À faire
Reproduisez à l'identique, s'il vous plaît, les lignes des enregistrements allant de la ligne qui contient "Select the Pression max (bar) row label" jusqu'à la ligne qui contient "Click link icon", celle-ci incluse, et rien d'autre.

Enregistrements sources
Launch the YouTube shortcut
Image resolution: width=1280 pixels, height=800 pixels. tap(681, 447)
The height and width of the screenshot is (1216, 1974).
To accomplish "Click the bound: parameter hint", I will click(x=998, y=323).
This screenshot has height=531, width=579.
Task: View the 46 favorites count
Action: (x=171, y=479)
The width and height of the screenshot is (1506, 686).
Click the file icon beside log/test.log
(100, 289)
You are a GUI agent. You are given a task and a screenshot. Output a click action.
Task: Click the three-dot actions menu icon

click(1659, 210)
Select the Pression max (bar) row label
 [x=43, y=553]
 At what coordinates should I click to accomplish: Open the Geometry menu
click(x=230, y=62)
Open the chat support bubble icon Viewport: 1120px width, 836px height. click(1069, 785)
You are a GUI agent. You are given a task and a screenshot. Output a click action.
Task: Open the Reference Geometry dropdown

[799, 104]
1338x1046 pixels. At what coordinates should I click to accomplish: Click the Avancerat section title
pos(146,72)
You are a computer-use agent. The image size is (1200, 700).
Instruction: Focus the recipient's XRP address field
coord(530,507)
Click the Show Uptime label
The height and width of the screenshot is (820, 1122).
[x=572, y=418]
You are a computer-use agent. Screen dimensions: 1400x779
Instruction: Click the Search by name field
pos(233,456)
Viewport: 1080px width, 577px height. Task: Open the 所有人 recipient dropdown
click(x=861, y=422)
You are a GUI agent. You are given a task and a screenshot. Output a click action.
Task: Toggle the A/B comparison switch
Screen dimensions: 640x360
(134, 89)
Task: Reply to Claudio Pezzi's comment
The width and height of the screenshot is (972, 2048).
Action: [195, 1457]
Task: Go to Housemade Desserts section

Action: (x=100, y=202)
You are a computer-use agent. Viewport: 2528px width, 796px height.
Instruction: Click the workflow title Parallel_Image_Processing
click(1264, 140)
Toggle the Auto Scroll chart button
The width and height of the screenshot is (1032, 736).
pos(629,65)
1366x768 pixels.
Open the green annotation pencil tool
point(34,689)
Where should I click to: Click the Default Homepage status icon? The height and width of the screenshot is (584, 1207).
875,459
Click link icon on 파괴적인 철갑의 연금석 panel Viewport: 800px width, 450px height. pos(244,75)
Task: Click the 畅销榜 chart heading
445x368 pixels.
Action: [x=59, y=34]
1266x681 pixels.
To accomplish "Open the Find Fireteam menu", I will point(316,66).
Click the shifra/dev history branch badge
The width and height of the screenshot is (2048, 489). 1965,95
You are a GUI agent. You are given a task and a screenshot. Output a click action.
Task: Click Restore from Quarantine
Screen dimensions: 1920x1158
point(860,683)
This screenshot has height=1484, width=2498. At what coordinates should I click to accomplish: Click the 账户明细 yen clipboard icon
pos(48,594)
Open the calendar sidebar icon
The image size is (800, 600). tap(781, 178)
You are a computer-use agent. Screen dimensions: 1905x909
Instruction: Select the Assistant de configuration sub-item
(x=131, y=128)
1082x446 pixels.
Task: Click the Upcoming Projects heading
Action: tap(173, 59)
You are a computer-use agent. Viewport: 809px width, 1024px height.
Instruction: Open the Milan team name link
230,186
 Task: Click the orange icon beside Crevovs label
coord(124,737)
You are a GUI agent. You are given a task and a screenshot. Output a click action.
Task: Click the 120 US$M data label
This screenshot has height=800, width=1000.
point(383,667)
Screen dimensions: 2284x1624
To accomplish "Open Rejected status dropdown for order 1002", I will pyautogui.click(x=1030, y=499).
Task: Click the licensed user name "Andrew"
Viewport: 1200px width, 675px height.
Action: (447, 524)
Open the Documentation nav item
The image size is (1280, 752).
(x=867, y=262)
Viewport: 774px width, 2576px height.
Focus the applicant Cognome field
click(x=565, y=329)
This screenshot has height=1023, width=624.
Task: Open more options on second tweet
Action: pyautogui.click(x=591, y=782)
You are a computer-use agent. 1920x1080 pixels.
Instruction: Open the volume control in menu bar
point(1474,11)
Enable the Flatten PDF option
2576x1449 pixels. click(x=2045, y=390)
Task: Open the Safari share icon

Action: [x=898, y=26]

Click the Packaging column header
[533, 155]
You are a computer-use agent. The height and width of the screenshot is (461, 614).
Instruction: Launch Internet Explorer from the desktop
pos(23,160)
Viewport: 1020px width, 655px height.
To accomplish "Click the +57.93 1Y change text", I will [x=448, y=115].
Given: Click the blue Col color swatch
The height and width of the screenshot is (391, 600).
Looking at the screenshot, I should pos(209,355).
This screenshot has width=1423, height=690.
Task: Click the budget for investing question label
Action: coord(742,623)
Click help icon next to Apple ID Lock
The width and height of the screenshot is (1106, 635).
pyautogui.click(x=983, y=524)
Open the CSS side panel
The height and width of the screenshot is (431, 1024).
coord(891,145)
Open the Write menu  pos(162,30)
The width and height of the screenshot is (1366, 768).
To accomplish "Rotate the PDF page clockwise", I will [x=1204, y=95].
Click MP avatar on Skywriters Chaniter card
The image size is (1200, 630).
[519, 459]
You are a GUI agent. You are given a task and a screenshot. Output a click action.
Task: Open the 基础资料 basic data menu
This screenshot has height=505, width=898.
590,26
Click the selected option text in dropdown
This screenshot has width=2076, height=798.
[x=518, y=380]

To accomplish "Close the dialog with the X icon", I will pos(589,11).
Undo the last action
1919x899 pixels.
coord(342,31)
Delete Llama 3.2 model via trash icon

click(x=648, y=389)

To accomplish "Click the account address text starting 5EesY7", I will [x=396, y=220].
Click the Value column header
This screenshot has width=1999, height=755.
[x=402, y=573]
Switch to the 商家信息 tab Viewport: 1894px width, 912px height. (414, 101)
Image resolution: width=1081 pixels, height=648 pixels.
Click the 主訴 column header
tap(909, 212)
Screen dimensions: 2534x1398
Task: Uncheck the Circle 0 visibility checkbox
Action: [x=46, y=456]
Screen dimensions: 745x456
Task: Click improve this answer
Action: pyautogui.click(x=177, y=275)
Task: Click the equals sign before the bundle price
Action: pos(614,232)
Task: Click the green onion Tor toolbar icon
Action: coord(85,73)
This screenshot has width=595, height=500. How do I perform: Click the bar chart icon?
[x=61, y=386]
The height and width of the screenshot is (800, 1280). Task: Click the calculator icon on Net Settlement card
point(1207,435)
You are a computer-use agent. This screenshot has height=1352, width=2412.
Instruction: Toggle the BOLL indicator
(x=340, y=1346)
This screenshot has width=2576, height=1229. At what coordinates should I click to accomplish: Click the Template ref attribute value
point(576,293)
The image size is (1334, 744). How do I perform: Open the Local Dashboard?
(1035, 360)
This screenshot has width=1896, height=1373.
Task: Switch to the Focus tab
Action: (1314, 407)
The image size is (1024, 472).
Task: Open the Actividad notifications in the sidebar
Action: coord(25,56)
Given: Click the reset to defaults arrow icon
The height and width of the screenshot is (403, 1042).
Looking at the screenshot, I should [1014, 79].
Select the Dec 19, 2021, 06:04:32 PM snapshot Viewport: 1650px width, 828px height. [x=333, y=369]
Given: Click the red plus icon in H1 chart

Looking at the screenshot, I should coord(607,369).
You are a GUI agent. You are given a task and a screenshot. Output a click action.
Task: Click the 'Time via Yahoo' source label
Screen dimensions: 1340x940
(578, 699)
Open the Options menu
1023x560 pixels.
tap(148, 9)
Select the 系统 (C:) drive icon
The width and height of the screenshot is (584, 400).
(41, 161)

Résultat de l'exercice
Select the Pression max (bar) row label
 [x=43, y=553]
 At what coordinates should I click to accomplish: Open the Geometry menu
click(x=230, y=62)
Open the chat support bubble icon Viewport: 1120px width, 836px height. click(1069, 785)
You are a GUI agent. You are given a task and a screenshot. Output a click action.
Task: Open the Reference Geometry dropdown

[799, 104]
1338x1046 pixels. At what coordinates should I click to accomplish: Click the Avancerat section title
pos(146,72)
You are a computer-use agent. The image size is (1200, 700).
Instruction: Focus the recipient's XRP address field
coord(530,507)
Click the Show Uptime label
The height and width of the screenshot is (820, 1122).
[x=572, y=418]
You are a computer-use agent. Screen dimensions: 1400x779
Instruction: Click the Search by name field
pos(233,456)
Viewport: 1080px width, 577px height. Task: Open the 所有人 recipient dropdown
click(x=861, y=422)
You are a GUI agent. You are given a task and a screenshot. Output a click action.
Task: Toggle the A/B comparison switch
Screen dimensions: 640x360
(134, 89)
Task: Reply to Claudio Pezzi's comment
The width and height of the screenshot is (972, 2048).
Action: [195, 1457]
Task: Go to Housemade Desserts section

Action: (x=100, y=202)
You are a computer-use agent. Viewport: 2528px width, 796px height.
Instruction: Click the workflow title Parallel_Image_Processing
click(1264, 140)
Toggle the Auto Scroll chart button
The width and height of the screenshot is (1032, 736).
pos(629,65)
1366x768 pixels.
Open the green annotation pencil tool
point(34,689)
Where should I click to: Click the Default Homepage status icon? The height and width of the screenshot is (584, 1207).
875,459
Click link icon on 파괴적인 철갑의 연금석 panel Viewport: 800px width, 450px height. pos(244,75)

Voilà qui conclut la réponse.